Vegan Protein? Huh?!

“You are vegan?! Where do you get your protein?” I get asked this question at least once a day. It is a pure myth that one needs to eat meat to get protein.  There are many delicious and healthful vegetarian and vegan foods that provide ample amounts of protein to get even a super athlete through the day: full of energy and feeling strong.  Every body is different, and not every body requires a ton of protein, but as I prefer to be extremely active, my (very individual as all bodies are) body does need quite a bit.  Here is how I get that protein:

I make smoothies with Pea Protein (25g per serving!) using brands like Olympian Labs or Z Natural Foods: I will mix the powder with berries or tropical fruit, bananas and almond milk, or with nut butter, bananas and almond milk (you can also throw cocoa powder in there – it’s like a milk shake.)  Sunwarrior and Vega both make protein powders that you can mix alone with water, juice or almond milk or blend into your smoothie: they come in flavors like chocolate, vanilla, berry, etc. and are delicious (bonus: Vega One also contains vegan probiotics!)

I eat a lot of beans (black, pinto, kidney, chickpeas or lentils – highest protein), quinoa, tofu and tempeh (tempeh is available without soy if you are averse) and lots of leafy greens, veggies, fruit, nuts and seeds.  One of my favorite cold weather or rainy day meals is to roast in-season vegetables with fresh ground spices and pair them with quinoa, tempeh and beans.  Or for warmer weather, I like to steam the vegetables and drizzle tahini on top.  Adding hummus or tahini (or any nut butter, for that matter!) to anything is a great way to bump up protein and make everything taste great!

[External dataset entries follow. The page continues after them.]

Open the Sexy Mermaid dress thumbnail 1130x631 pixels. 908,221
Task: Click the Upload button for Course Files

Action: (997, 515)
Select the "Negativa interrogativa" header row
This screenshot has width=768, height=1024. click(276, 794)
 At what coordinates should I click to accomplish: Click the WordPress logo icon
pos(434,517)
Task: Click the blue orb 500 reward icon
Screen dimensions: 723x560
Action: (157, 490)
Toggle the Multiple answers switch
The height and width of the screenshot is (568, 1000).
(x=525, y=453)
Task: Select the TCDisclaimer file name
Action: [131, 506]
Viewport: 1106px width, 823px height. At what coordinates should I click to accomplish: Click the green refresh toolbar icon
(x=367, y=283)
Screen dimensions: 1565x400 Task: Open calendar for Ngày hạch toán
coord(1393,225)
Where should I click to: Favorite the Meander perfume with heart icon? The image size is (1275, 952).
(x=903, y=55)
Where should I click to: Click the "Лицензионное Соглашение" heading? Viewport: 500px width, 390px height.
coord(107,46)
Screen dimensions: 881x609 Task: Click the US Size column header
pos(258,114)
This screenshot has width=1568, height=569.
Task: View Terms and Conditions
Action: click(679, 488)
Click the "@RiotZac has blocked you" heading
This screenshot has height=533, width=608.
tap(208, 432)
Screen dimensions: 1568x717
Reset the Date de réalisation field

For when I am on the go, I love vegan protein bars.  Here are some that I recommend on MindBodyGreen.  For those concerned about “cleaner” options: Clif’s new Kit’s Organic line, Lara Bars, and Raw Revolution are all great options.

This is only scratching the very tip of the giant mountain of vegan protein options out there.  Be creative, be inspired: eat to feel good and strong!  What is your favorite protein-filled vegan meal or snack? I’d love to know!  Hope this helps get you started!

Xx,

Heidi

6 thoughts on “Vegan Protein? Huh?!


  1. michael hartup

    It’s worth reminding the people who wonder where you get your protein, that nothing enters out food chain without having been through a plant first. Baked beans on toast.



  2. Lu

    I am in the transition of being a vegetarian now. I do have a question: Lacking V12, people will be easy to get tired. Where should I get enough V12 on my daily diet? Thanks a lot



    • peggy

      You can get B12 (and a host of other important nutrients) from nutritional yeast. Sprinkle in on veggies, grains, pasta, salads, popcorn, etc. and it gives a cheesy, nutty flavor. 2 TBSPs is 70% of the RDA. There are a lot of good vitamin B12 supplements out there, too.


      • Peggy – thanks so much- so helpful! LOVE adding nutritional yeast to get my B12 – it also is super yummy in vegan Caesar salad dressing :) Lu – one other way of getting extra B12 is B12 fortified cereals and vegan milks.



        • Susan

          Seaweed is a good source of B12. Raw nori, dulse, kelp, chlorella, to name a few. You can find these at Whole Foods, Sprouts, and Sunflower markets, to name a few, and I’m sure at any health food store.



  3. trainer_john

    Lu, B12, or cobalamin, is an essential vitamin that is produced by bacteria and is found in many animal products.

    If you are a vegetarian who eats milk and eggs, you will get some B12 in your diet. If you eat unwashed vegetables, you might also get some B12.

    Everyone, including people who eat animal products, should probably take a B12 supplement once in a while. Even people who eat meat regularly can be deficient in B12.

    But animal products, including milk and eggs, may have negative effects on health. I don’t eat any meat or dairy. I try to take a B12 vitamin a few times per month. Most multi-vitamins contain B12 as well.